Apparently, IBM is taking Watson’s smarts and applying it to health care and other information intensive verticals (intelligence, financial services, etc.). At the conference IBM had Monoj Saxena, senior director Watson Solutions and Dr. Herbert Chase, a professor of clinical medicine a senior medical professor from Columbia School of Medicine come up and talk about Watson in healthcare.
Mr. Saxena’s contention and Dr. Chase concurred that Watson can play at important part in helping healthcare apply current knowledge. Watson’s core capability is the ability to ingest and make sense of information and then be able to apply that knowledge. In this case, using medical research knowledge to help diagnose patient problems.
Dr. Chase had been struck at a young age by one patient that had what appeared to be an incurable and unusual disease. He was an intern at the time and was given the task to diagnose her issue. Eventually, he was able to provide a proper diagnosis but it irked him that it took so long and so many doctors to get there.

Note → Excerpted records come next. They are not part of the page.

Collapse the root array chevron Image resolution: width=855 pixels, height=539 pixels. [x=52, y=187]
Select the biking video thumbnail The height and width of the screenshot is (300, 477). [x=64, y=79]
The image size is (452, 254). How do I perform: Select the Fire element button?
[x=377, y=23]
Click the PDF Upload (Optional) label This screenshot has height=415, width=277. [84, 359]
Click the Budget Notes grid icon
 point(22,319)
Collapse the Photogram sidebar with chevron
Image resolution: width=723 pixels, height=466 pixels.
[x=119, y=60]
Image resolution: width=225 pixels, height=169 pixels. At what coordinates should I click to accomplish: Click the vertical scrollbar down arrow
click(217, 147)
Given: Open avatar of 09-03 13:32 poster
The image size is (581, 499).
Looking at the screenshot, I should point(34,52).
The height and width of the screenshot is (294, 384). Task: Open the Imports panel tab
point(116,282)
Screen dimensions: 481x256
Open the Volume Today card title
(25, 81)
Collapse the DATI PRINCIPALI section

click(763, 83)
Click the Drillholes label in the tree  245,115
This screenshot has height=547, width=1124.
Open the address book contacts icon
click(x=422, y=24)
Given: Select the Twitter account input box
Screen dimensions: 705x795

So as a test of Watson’s capabilities, Dr. Chase input this person’s medical symptoms into Watson and it was able to provide a list of potential diagnosises. Sure enough, Watson did list the medical problem the patient actually had those many years ago.
At the time, I mentioned to another analyst that Watson seemed to represent the end game of artificial intelligence. Almost a final culmination and accumulation of 60 years in AI research, creating a comprehensive service offering for a number of verticals.
That’s all great, but it’s time to move on.
SyNAPSE is born
In the next session IBM had Dr. Dharmenrad Modta come up and talk about their latest SyNAPSE chip, a new neueromorphic digital silicon chip that mimicked the brain to model neurological processes.
We are quite a ways away from productization of the SyNAPSE chip. Dr. Modha showed us a real-time exhibition of the SyNAPSE chip in action (connected to his laptop) with it interpreting a handwritten numeral into it’s numerical representation. I would say it’s a bit early yet, to see putting “SyNAPSE to work”.
Digital vs. analog redux
I have written about the SyNAPSE neuromorphic chip and a competing technology, the direct analog simulation of neural processes before (see IBM introduces SyNAPSE chip and MIT builds analog synapse chip). In the MIT brain chip post I discussed the differences between the two approaches focusing on the digital vs. analog divide.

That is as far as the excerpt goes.